*** Opening of Dataset content ***
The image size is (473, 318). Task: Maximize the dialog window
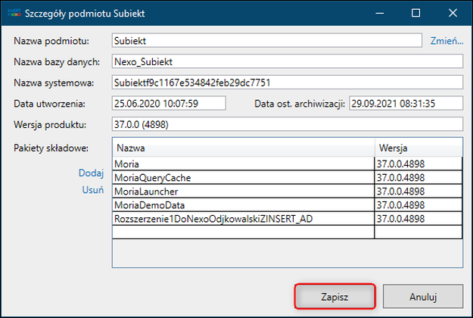415,13
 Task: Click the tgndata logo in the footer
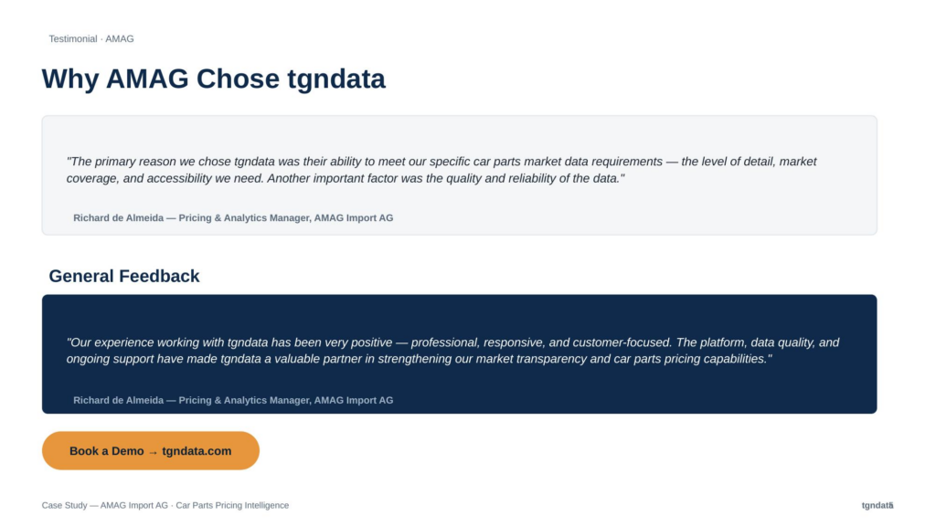coord(877,505)
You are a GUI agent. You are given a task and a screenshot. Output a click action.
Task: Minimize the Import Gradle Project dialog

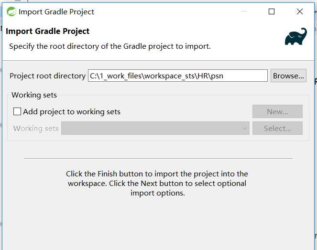click(244, 11)
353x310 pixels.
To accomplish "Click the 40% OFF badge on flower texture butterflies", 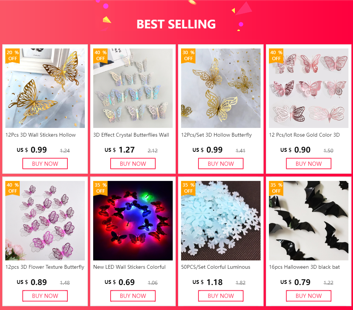I will tap(12, 188).
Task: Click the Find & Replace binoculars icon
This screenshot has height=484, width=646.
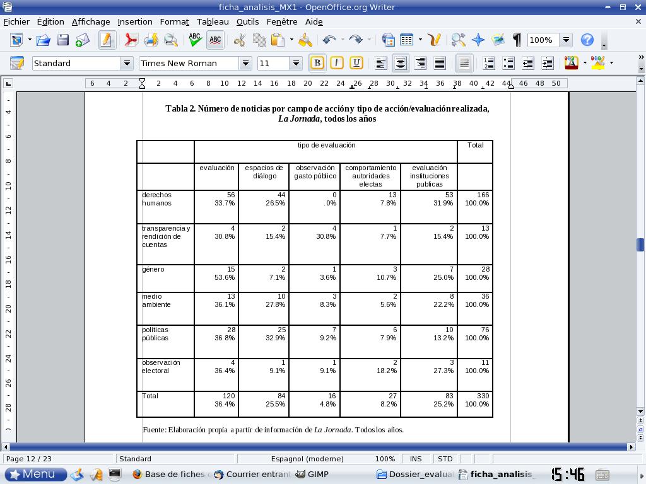Action: (459, 40)
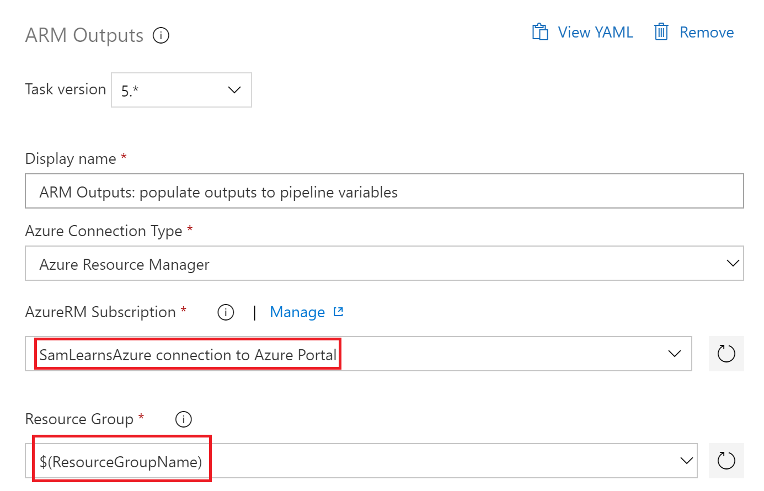Expand the Resource Group chevron arrow
Image resolution: width=764 pixels, height=491 pixels.
tap(686, 461)
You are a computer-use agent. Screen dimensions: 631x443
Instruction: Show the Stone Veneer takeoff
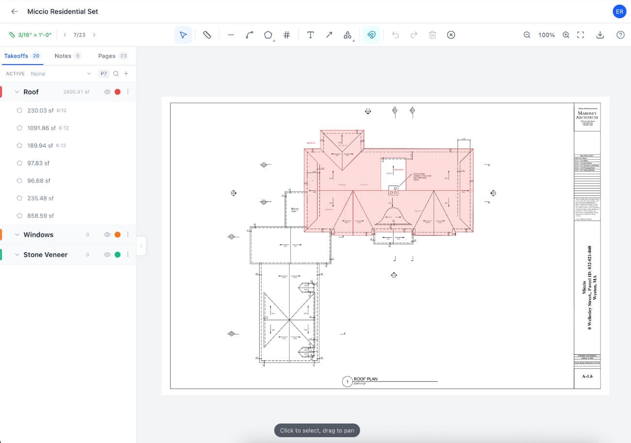107,254
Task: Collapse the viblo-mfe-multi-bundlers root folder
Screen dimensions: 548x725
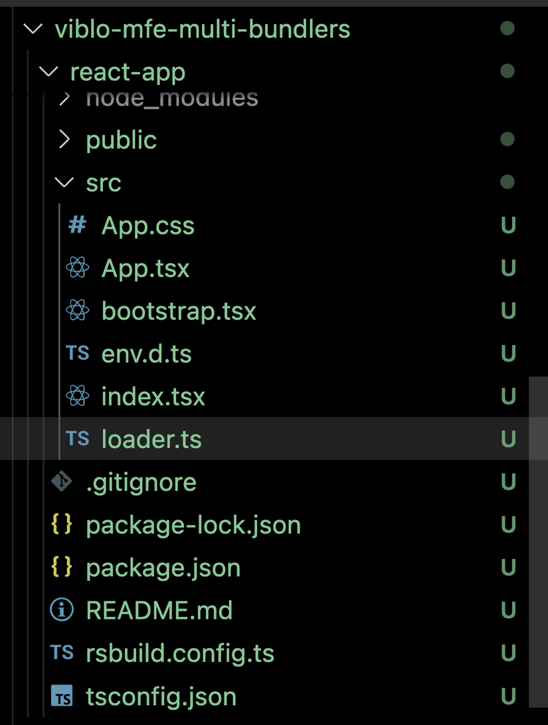Action: [x=32, y=29]
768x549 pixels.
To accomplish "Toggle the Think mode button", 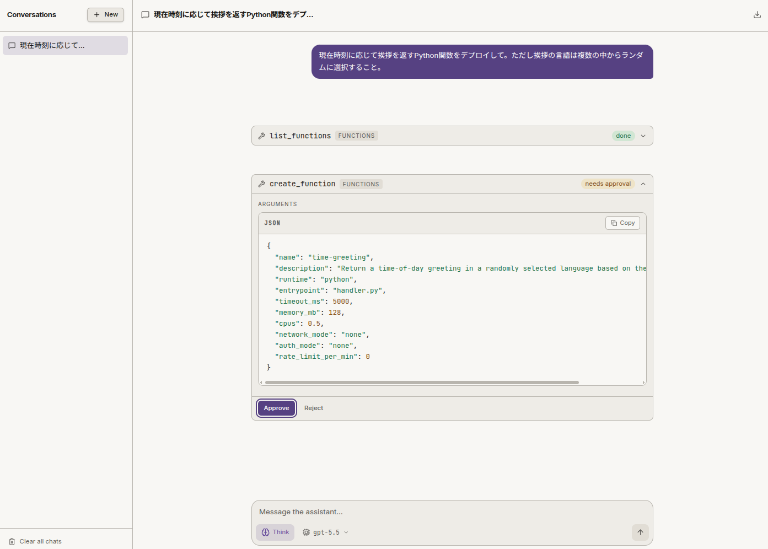I will coord(275,532).
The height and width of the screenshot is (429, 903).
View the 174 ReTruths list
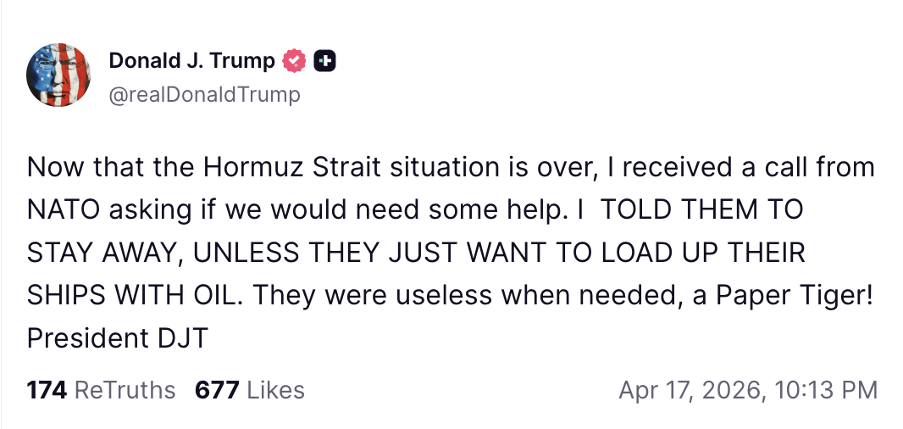[x=101, y=390]
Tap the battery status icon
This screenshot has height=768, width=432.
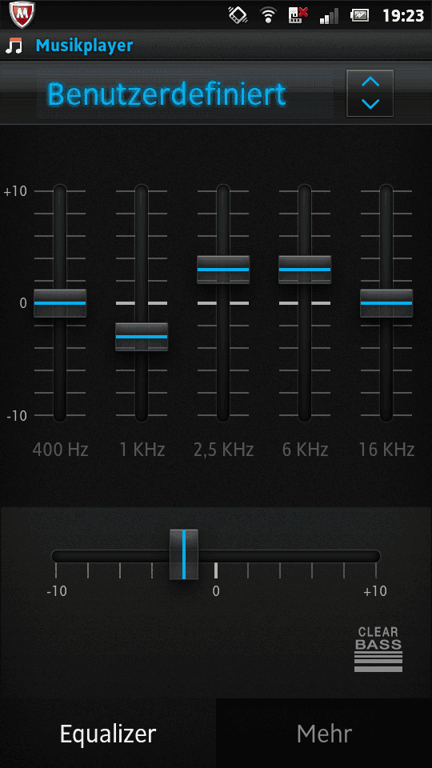click(359, 16)
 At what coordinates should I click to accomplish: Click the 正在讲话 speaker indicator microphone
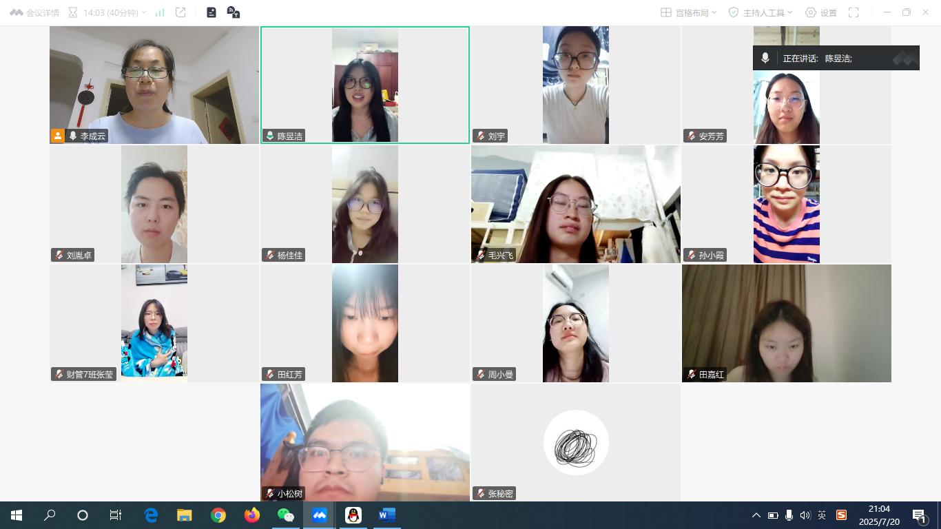point(765,59)

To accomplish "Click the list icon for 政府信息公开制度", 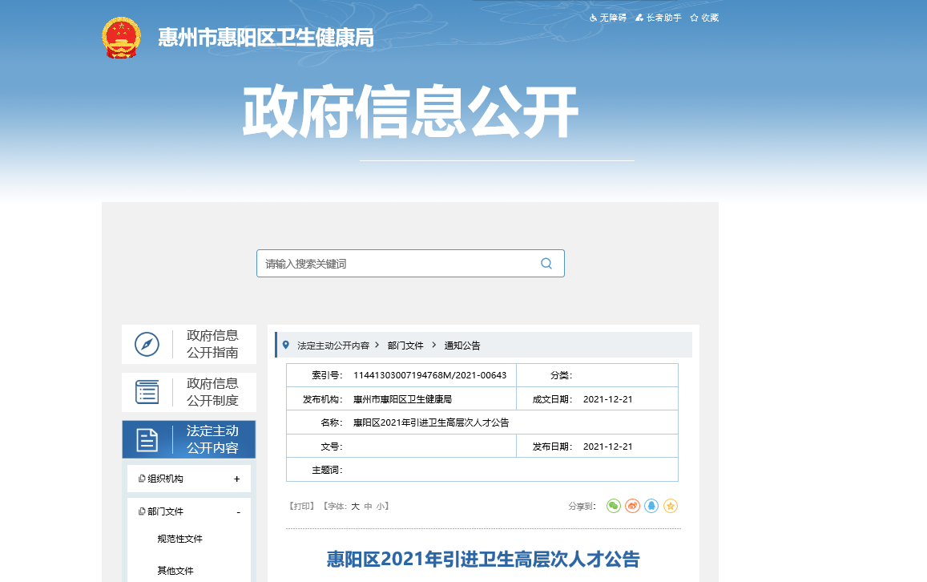I will tap(147, 392).
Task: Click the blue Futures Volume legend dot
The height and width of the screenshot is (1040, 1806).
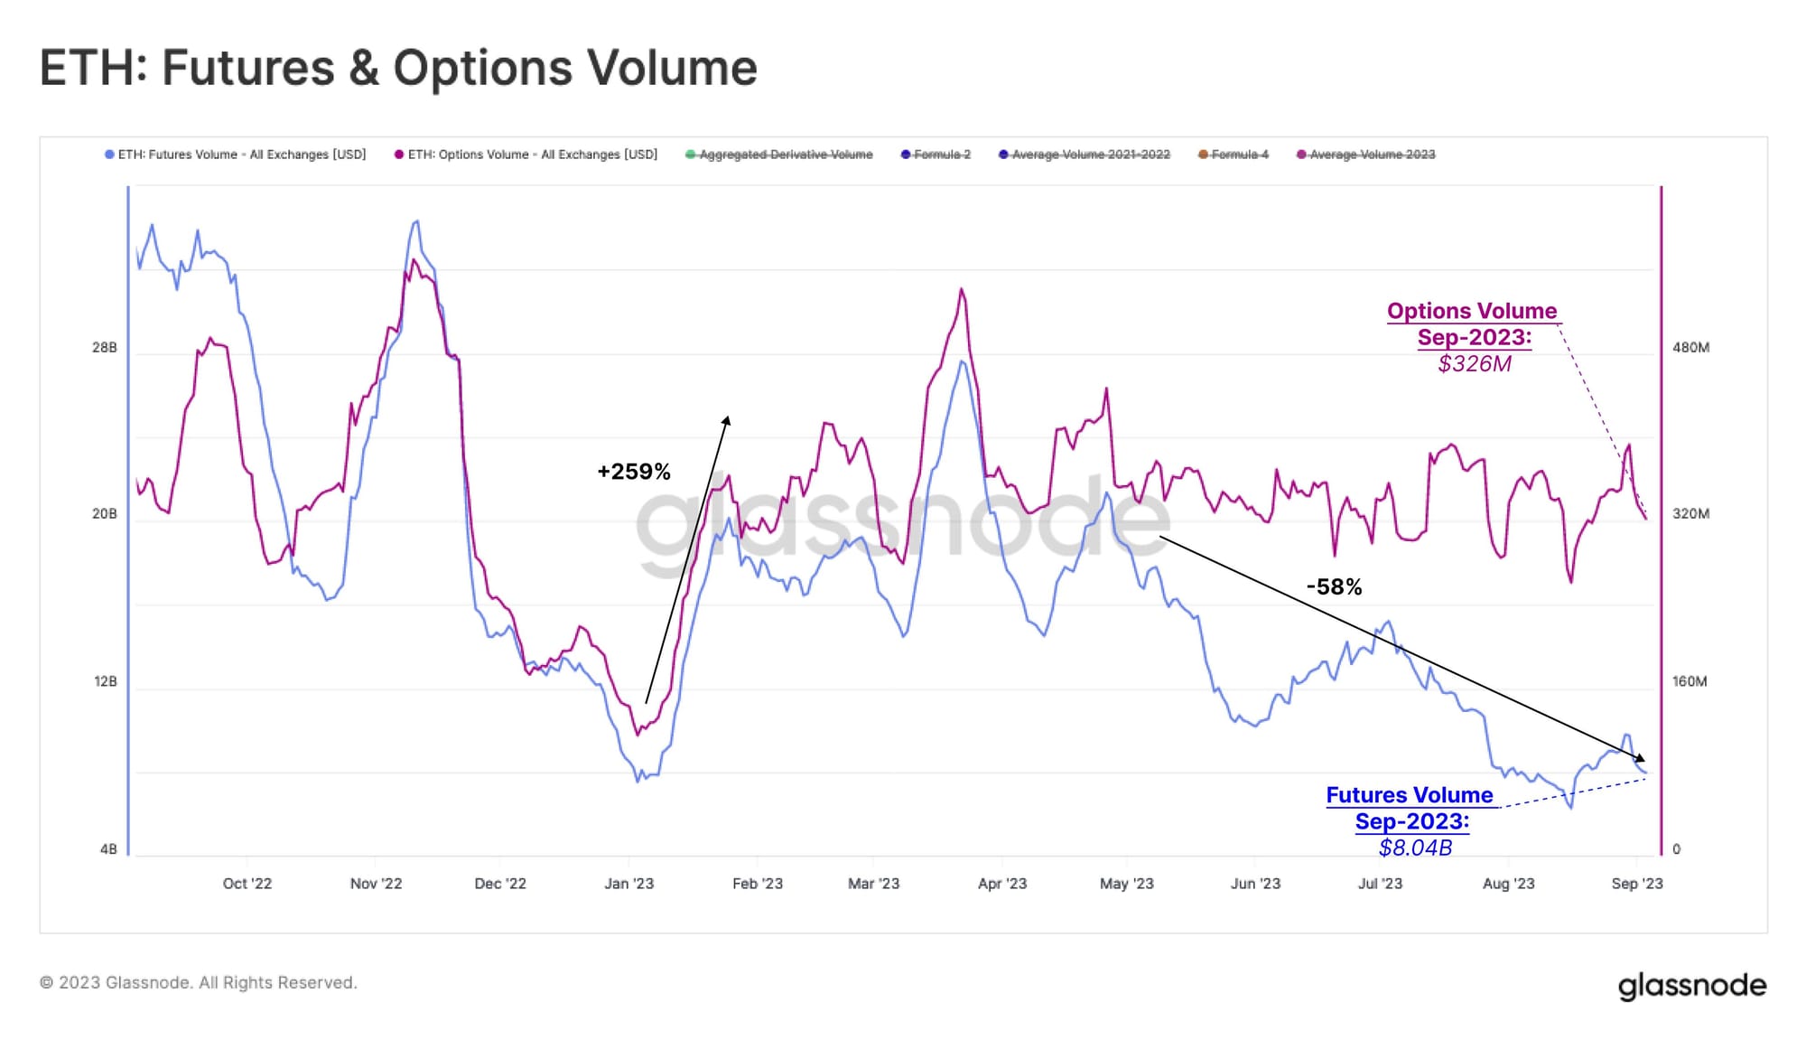Action: (109, 155)
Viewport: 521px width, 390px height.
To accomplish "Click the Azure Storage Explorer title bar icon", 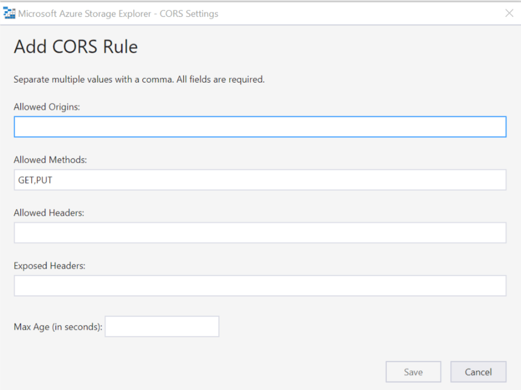I will click(9, 12).
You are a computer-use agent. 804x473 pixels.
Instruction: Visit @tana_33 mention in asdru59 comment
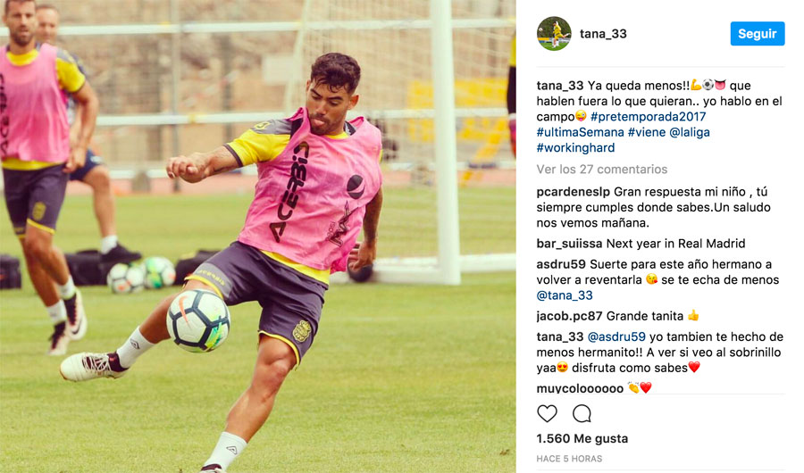[565, 295]

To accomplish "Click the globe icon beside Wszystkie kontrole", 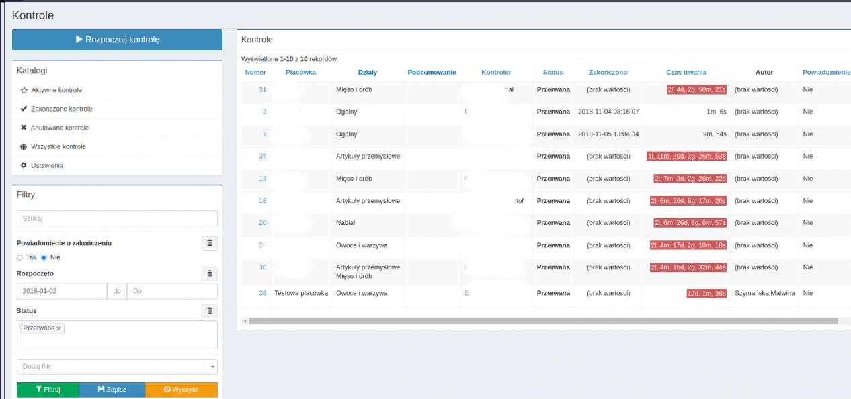I will tap(24, 146).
*** Close of Dataset content ***
Task description: Using the records above, report each line that contains the word "agent" by copying it.

Response to this task:
You are a GUI agent. You are given a task and a screenshot. Output a click action.
You are a computer-use agent. Screen dimensions: 631x443
You are a computer-use agent. 804x473 pixels.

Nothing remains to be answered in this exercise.